The LDP, in its current form, will not return to power. There have been many defections from the party since last year, most notably Yoshimi Watanabe (outspoken reform proponent and head of Your Party) and Yoichi Masuzoe (once-popular health & labour minister, but his star has fallen somewhat since he formed Shinto Kaikaku party with some hard-line LDP MPs), so what's left is a core of conservative old men. They badly miscalculated when Hatoyama resigned, since that took all the wind out of their pre-election rhetoric sails. When the next poll comes out look for their support to fall against the DPJ, YP, and SDP.
posted by armage at 5:25 PM on June 2, 2010


Oh, and this is pure awesome.
posted by armage at 7:21 PM on June 2, 2010 [1 favorite]


Armage, the thing is, the poll numbers show that something like 25% of the public supports the DPJ, marginally less supports the LDP, and then there's the New Komeito/Sokka Gakkai coming in at somewhere around 10%, then parties like Your Party, the SDP, and all the 'new' parties getting between 0.5%-1.5%. The real problem? The more than 40% of Japanese people who don't support any party at all. 40% of the voters in Japan either don't care for, or don't care about any of the options available.

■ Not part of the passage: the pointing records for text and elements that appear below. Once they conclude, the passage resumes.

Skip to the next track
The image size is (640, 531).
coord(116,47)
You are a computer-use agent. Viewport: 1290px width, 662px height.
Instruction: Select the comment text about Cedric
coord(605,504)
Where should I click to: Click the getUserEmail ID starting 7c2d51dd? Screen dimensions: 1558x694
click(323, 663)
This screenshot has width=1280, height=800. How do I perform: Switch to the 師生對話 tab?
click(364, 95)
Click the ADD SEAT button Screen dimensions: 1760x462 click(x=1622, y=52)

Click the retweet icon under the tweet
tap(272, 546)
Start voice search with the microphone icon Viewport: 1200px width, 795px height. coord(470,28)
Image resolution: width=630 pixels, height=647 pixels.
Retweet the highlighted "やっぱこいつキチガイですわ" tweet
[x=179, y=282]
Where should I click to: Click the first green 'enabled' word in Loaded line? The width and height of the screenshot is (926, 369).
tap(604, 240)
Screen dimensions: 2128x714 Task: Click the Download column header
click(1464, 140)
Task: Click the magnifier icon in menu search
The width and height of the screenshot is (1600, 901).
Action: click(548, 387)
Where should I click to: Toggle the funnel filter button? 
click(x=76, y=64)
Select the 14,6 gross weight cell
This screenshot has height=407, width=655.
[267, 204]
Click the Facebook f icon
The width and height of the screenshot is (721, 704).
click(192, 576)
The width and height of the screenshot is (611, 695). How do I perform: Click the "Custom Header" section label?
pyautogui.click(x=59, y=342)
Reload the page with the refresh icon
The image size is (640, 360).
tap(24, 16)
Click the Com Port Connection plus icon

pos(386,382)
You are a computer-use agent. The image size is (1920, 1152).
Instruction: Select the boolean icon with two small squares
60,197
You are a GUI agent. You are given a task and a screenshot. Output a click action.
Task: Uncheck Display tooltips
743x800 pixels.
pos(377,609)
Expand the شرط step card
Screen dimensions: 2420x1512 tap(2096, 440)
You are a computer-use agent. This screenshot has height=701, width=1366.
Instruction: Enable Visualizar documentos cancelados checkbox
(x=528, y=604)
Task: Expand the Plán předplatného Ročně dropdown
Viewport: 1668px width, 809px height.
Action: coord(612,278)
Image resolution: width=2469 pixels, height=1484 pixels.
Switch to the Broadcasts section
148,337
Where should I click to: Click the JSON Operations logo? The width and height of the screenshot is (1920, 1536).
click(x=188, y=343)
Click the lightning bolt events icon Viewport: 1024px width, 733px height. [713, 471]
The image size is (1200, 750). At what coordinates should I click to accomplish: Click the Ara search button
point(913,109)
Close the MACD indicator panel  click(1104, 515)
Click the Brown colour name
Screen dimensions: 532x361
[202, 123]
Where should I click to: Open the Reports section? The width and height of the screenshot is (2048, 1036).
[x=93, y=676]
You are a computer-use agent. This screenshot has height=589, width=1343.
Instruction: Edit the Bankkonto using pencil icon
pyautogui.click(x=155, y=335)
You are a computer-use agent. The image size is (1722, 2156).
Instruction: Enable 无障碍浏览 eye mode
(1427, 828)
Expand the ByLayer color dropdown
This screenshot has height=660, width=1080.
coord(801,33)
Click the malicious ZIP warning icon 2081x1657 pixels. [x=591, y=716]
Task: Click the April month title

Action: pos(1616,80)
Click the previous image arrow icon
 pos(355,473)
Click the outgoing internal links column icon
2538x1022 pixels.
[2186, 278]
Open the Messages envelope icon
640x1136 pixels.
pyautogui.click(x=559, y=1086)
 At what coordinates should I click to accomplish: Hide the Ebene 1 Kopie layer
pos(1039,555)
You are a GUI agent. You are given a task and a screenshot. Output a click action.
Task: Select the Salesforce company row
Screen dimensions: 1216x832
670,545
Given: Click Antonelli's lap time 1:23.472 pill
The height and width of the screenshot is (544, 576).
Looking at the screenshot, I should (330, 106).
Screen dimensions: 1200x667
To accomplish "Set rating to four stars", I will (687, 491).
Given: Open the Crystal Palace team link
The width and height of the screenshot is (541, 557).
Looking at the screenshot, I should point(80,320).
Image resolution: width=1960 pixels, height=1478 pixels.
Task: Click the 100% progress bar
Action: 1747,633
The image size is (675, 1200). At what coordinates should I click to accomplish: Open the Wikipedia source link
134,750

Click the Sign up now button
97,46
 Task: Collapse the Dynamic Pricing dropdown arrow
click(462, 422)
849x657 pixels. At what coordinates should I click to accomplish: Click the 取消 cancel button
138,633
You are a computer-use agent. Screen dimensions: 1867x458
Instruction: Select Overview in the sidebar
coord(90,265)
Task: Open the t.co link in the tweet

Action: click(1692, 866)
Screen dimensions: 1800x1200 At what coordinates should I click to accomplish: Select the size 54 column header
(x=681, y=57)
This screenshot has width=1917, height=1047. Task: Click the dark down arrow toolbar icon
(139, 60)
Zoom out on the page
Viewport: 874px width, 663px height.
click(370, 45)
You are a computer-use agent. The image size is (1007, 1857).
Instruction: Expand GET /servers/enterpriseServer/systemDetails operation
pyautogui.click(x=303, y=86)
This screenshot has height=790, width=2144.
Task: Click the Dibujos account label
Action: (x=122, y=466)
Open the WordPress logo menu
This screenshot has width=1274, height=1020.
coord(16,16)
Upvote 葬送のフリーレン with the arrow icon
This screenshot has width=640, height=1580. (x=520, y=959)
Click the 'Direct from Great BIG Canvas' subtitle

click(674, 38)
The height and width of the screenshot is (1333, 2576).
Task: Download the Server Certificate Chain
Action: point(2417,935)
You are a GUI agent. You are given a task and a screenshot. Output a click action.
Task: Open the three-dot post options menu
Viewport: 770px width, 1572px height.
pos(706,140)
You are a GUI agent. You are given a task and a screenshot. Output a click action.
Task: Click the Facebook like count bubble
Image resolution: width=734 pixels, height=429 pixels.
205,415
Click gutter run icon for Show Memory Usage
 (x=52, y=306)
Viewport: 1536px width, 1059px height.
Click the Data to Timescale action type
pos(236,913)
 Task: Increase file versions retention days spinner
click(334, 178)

Meanwhile, Maehara isn't committed to putting his name in the hat, and aside from him, it would be Kan, who was the head of the DPJ until, wait for it, he had to step down because of financial improprieties. Personally, my sense of hope about the DPJ died the second they gave up on granting permanent residents voting rights in local elections. Yeah, they might be the best option, but that's more a comment about how bleak politics is here than a positive about the DPJ.
posted by Ghidorah at 7:28 PM on June 2, 2010


Armage, the thing is, the poll numbers show that something like 25% of the public supports the DPJ, marginally less supports the LDP

Those polls are from when Hatoyama and Ozawa were still at the helm and it was most likely that they would lead the DPJ into the elections. That has since changed, so I think their numbers will improve with the next round of polling (probably this weekend, after the new PM has been selected). Unfortunately, I agree with you that there will be a large number of "don't care / no support / undecided"s for the foreseeable future. Until Japan has someone who shows strong leadership, the high number of undecideds reflects this sense of despondency.
posted by armage at 7:57 PM on June 2, 2010


Maehara and Okada have reportedly agreed to back Kan as the new DPJ head (and PM).
posted by armage at 9:47 PM on June 2, 2010


Hatoyama's departure is actually significant because the DPJ was (in spite of its flaws and in spite of Ozawa) genuinely trying to affect change in Japan

How big of an issue was the Okinawa army base thing? I lived near the Hon-Atsugi base on Honshu, and holy shit were those planes loud. When I lived there 5 years back people talked about it as a nuissance and there was some resentment of the US soldiers and a lot of sensationalistic media coverage of crimes some military staff committed. this was at a time of friction with China and rumblings about changing the constitution to allow for more than just "self-defense forces". But I can't imagine actually decreasing the US military presence in Japan would do much for Japan's security or relative regional power. What's the deal, Mefites in the know?
posted by Kirk Grim at 10:29 PM on June 2, 2010


How big of an issue was the Okinawa army base thing?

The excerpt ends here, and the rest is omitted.